Goal 1 -> Condense the paragraph beginning "The most effective way to learn a language" in the passage on faith formation into a short bulleted list, keeping its main facts.
Goal 2 -> In the passage on faith formation, what time does neurology identify as best for immersing a child in faith?
Goal 3 -> Print the part of the passage on faith formation that starts at the words "LEARNING LANGUAGE" and ends after the words "to the font.".

Document passage ->
********
If the answer to the “what are we trying to accomplish” question is to create passionate and grounded disciples of Jesus Christ who know the faith, practice the faith, and live in the love and grace of God as God touches the world through them, then that’s something worth investing in. It’s also a goal worth considering building a team around, and taking a long, hard look at finding the most effective means, the most dedicated people, and the most effective times to apply the most effective means and dedicated people.
LEARNING LANGUAGE
The most effective way to learn a language is to immerse yourself in the culture of that language. A class one hour a week is just not going to do it. The most effective way to learn the language of faith is to immerse the child in a culture of faith. And the best place to do that? The home. The best time? Neurology would tell you it’s not Sunday morning at 9 am or Wednesday night at 7. It’s bedtime. If discipleship is to be the result, then discipleship must be modeled by the primary caregivers every night. They say “you can’t be what you can’t see.” The most important thing a systems thinker can do is to bring the parents on board as early as possible and call them to do and be what they first promised God they’d do and be when they brought that child to the font.
********
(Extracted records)
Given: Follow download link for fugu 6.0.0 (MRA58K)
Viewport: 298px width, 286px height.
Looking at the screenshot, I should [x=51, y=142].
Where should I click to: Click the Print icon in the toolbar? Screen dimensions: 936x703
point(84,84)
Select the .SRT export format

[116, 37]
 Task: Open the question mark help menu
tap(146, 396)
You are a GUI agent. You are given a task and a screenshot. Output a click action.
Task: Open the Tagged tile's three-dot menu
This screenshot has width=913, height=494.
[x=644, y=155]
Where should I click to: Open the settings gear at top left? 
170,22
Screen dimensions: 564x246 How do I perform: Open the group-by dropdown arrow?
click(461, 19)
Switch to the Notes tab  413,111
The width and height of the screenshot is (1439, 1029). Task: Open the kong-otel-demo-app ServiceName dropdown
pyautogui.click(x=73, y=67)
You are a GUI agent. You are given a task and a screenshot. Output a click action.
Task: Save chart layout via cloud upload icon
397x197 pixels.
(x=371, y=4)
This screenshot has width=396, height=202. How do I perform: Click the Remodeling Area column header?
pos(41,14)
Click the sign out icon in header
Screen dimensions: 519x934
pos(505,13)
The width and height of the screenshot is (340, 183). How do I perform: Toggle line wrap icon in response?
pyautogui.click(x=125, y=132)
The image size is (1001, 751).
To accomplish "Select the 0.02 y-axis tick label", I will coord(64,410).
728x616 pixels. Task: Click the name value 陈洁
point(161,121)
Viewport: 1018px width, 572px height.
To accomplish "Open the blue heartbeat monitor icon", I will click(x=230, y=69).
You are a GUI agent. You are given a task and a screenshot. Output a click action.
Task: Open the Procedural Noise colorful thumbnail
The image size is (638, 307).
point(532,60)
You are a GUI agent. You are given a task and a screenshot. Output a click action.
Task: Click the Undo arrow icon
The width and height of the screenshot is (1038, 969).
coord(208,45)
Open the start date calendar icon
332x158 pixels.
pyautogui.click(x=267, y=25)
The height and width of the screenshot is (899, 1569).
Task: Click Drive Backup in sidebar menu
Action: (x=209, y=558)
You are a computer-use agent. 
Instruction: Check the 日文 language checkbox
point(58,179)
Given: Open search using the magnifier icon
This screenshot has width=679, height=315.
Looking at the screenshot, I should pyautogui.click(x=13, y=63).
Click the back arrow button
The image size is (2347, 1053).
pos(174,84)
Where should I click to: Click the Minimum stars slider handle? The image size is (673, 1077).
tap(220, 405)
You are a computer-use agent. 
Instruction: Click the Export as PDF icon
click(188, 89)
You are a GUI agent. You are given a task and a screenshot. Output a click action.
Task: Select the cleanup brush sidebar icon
********
Exercise answer 1 ->
- Immersion in a language's culture is the best way to learn it; a one-hour weekly class is not enough.
- Likewise, a child learns the language of faith best by immersion in a culture of faith.
- The best place for this is the home. Per neurology, the best time is bedtime, not Sunday at 9 am or Wednesday at 7.
- For discipleship to result, primary caregivers must model it every night ("you can't be what you can't see").
- A systems thinker's most important task is to bring parents on board early and call them to keep the promise they made at the font.

Exercise answer 2 -> Bedtime.

Exercise answer 3 ->
LEARNING LANGUAGE
The most effective way to learn a language is to immerse yourself in the culture of that language. A class one hour a week is just not going to do it. The most effective way to learn the language of faith is to immerse the child in a culture of faith. And the best place to do that? The home. The best time? Neurology would tell you it’s not Sunday morning at 9 am or Wednesday night at 7. It’s bedtime. If discipleship is to be the result, then discipleship must be modeled by the primary caregivers every night. They say “you can’t be what you can’t see.” The most important thing a systems thinker can do is to bring the parents on board as early as possible and call them to do and be what they first promised God they’d do and be when they brought that child to the font.